### [Items listed in a dataset]
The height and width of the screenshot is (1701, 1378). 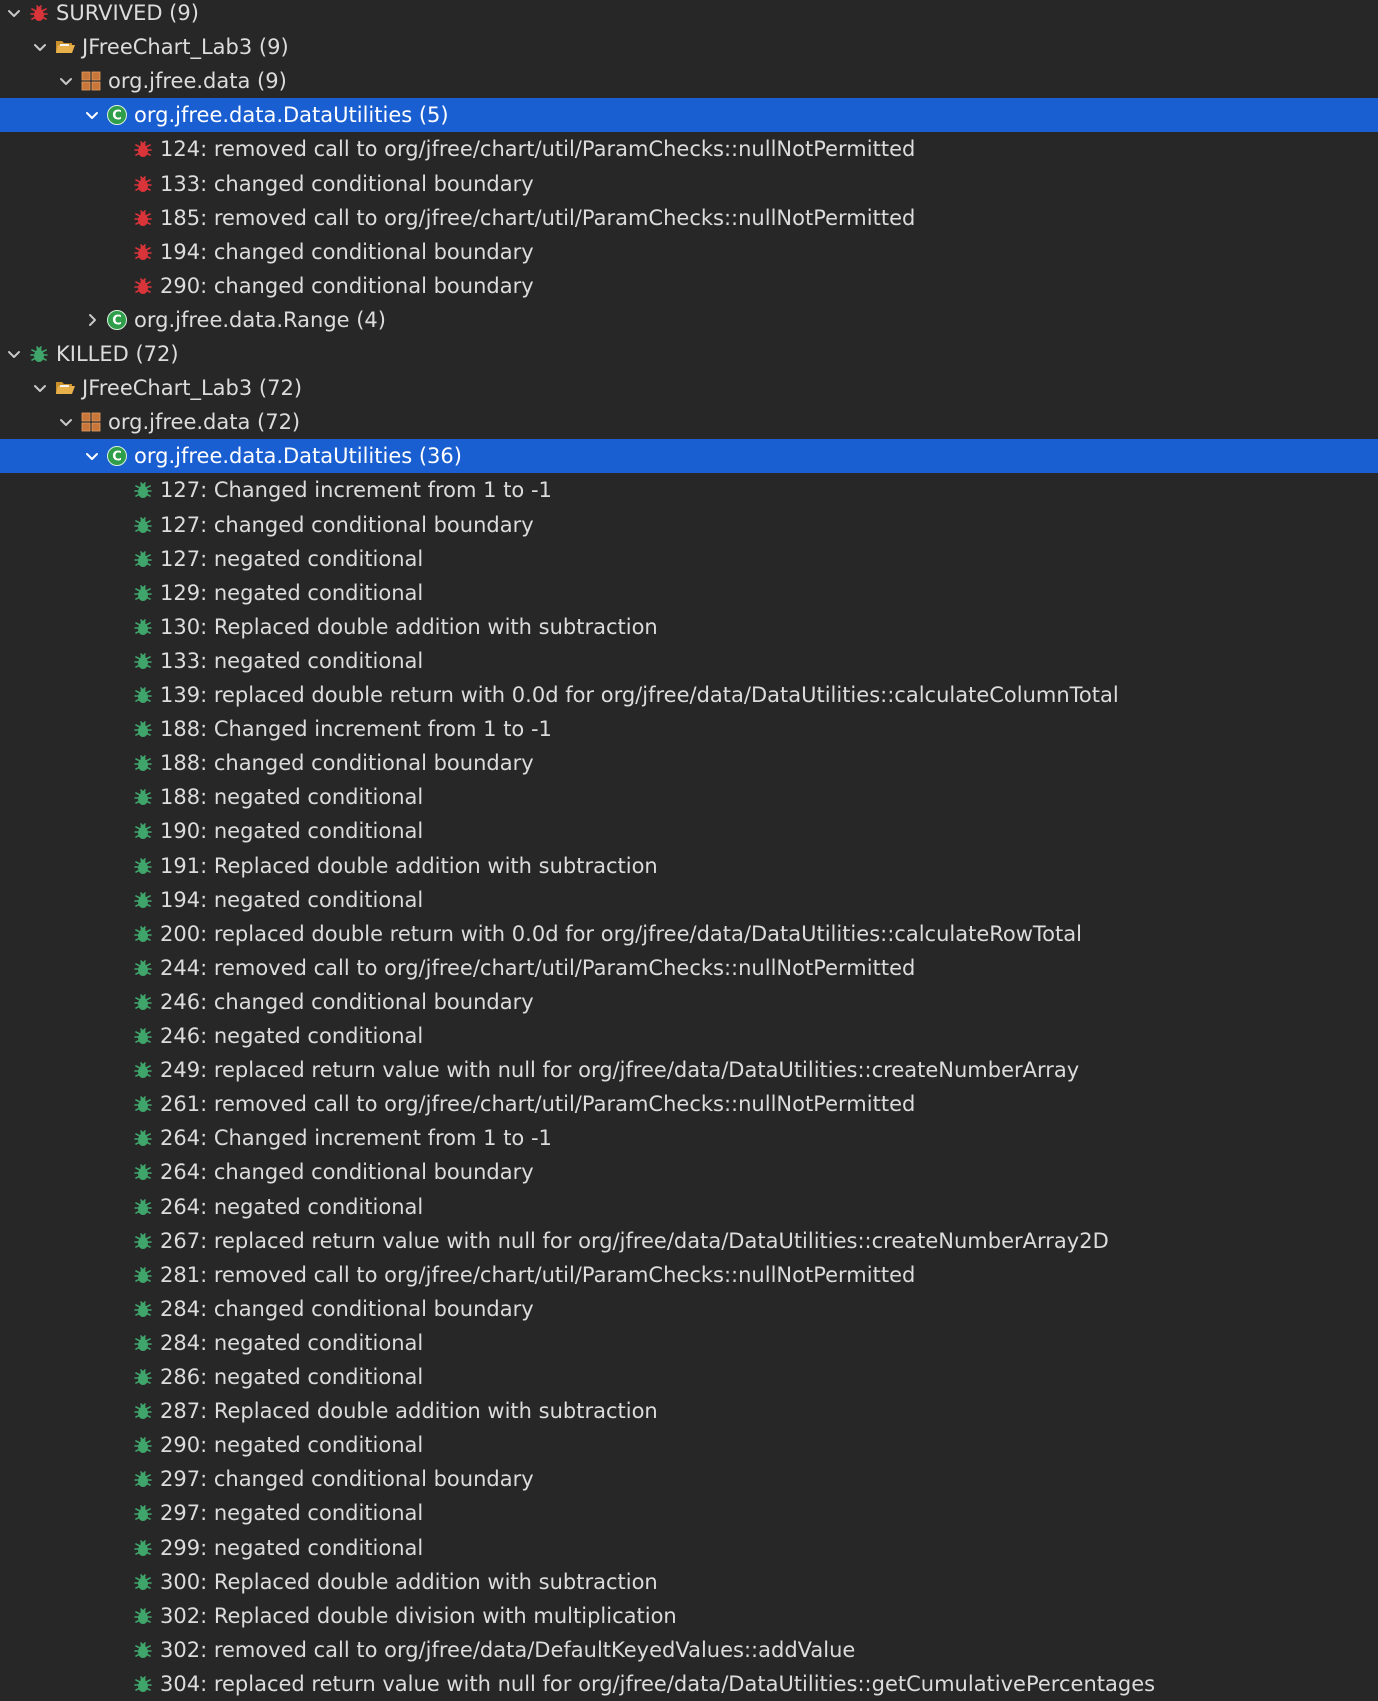 What do you see at coordinates (689, 900) in the screenshot?
I see `tree-item-killed-mutation: 194: negated conditional` at bounding box center [689, 900].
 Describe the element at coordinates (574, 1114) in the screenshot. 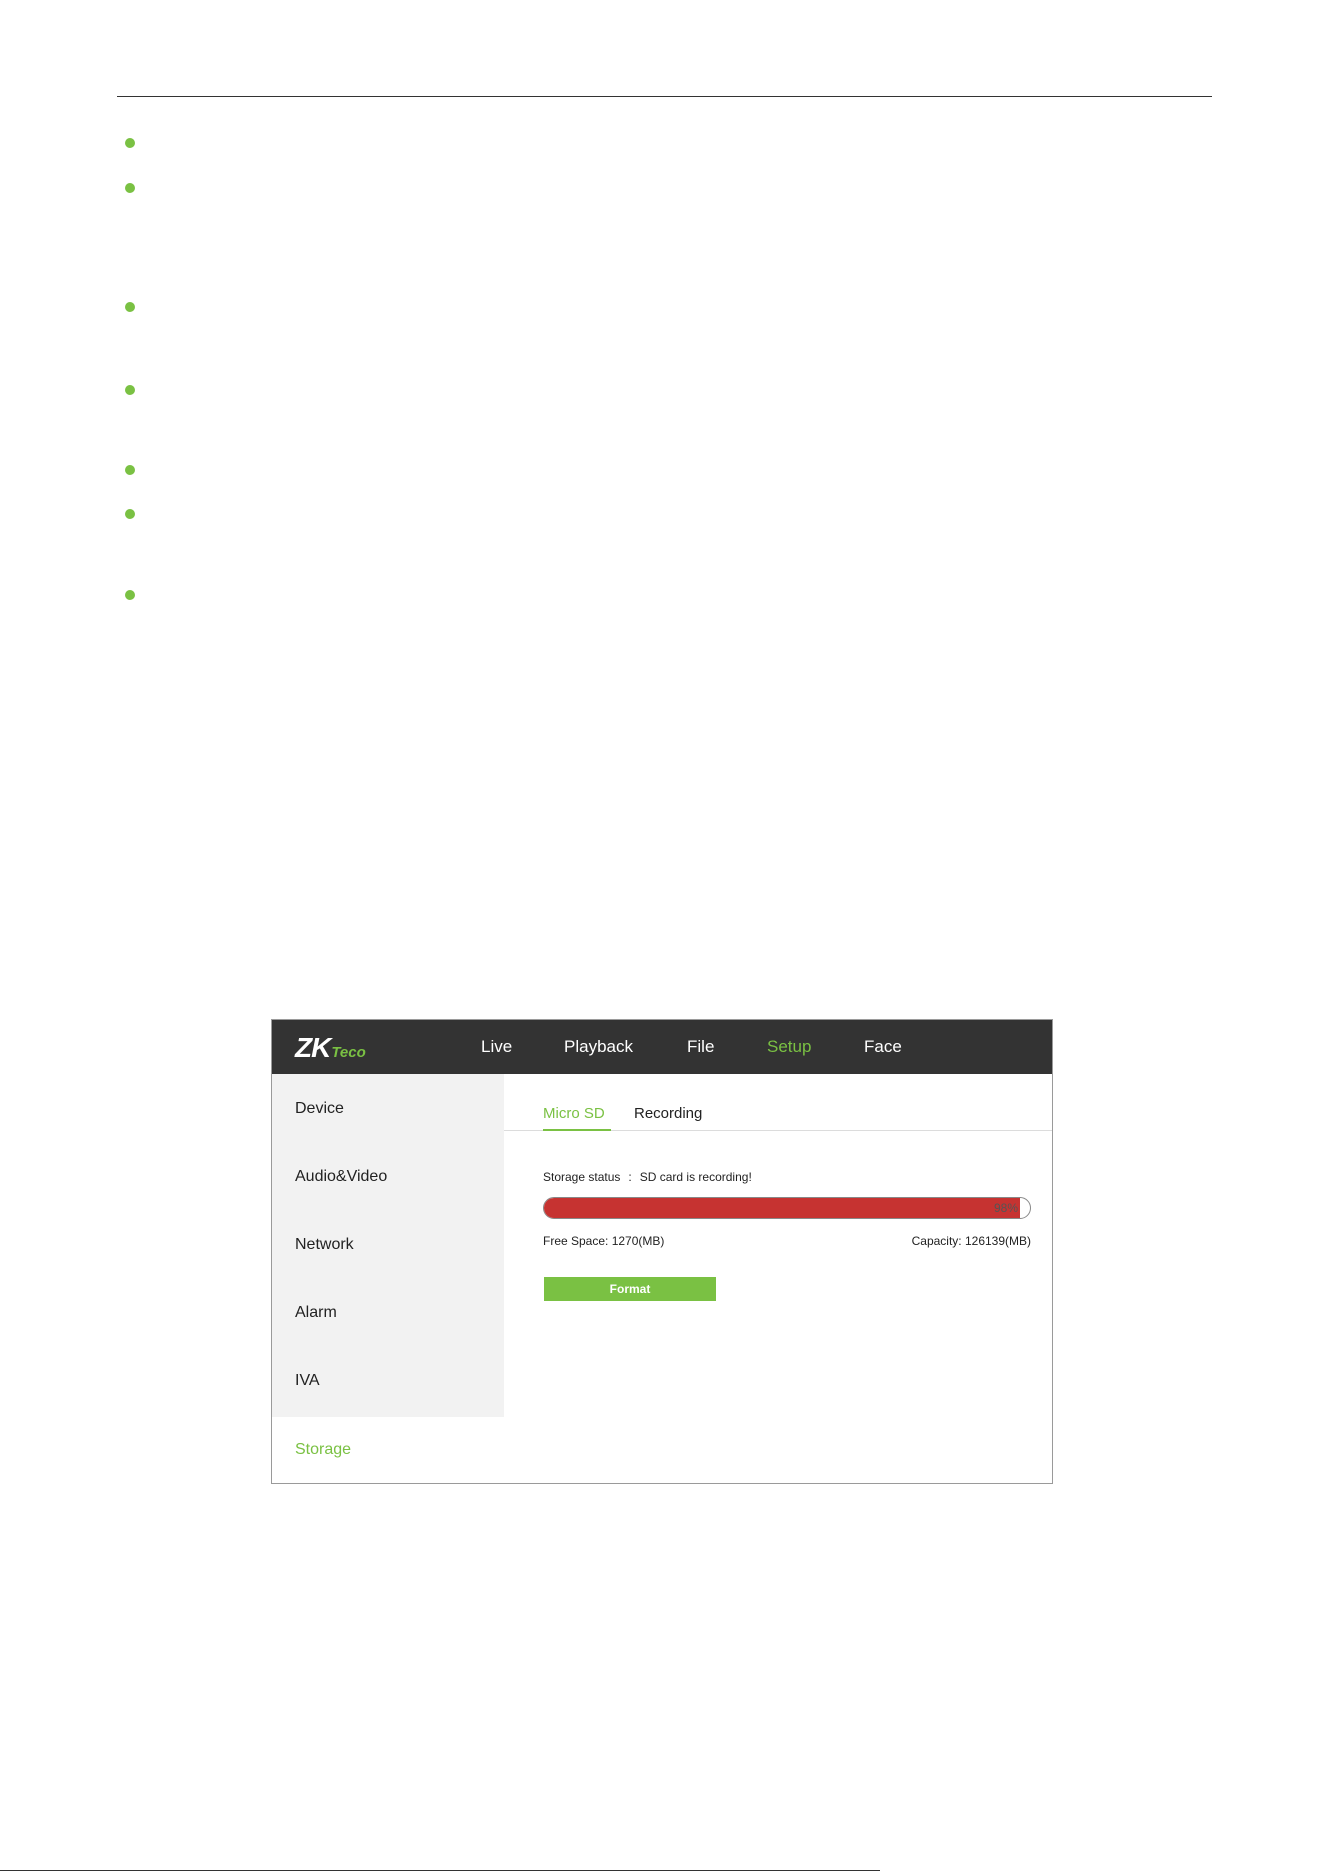

I see `tab-micro-sd: Micro SD` at that location.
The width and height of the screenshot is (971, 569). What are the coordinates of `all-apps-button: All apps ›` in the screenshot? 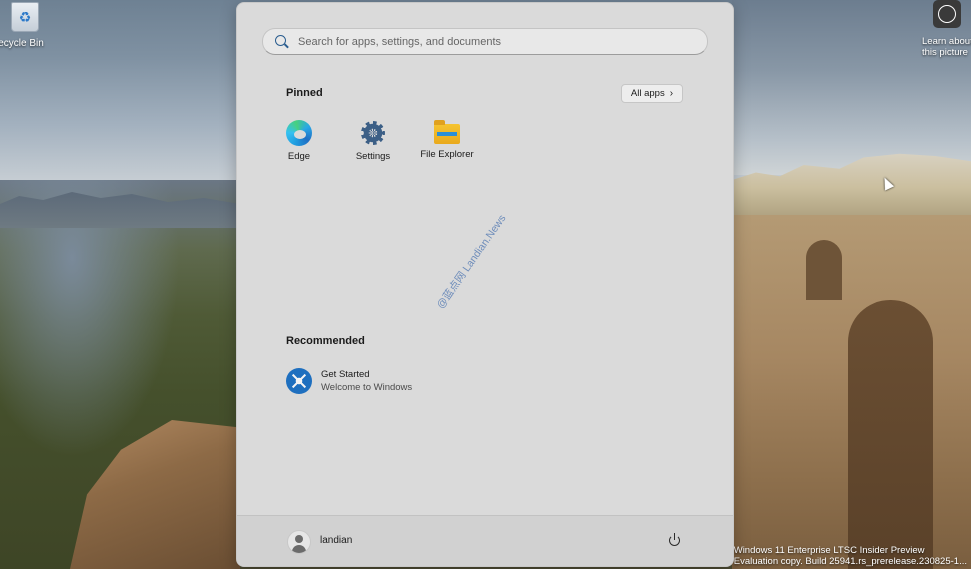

### [ASSIGNMENT]
Copy out the stretch of items from the line containing "Describe the element" through the end of the items, both ends included, without any pictures.

### [RESULT FOR THIS EXERCISE]
 Describe the element at coordinates (574, 1114) in the screenshot. 

I see `tab-micro-sd: Micro SD` at that location.
The width and height of the screenshot is (971, 569). What are the coordinates of `all-apps-button: All apps ›` in the screenshot? 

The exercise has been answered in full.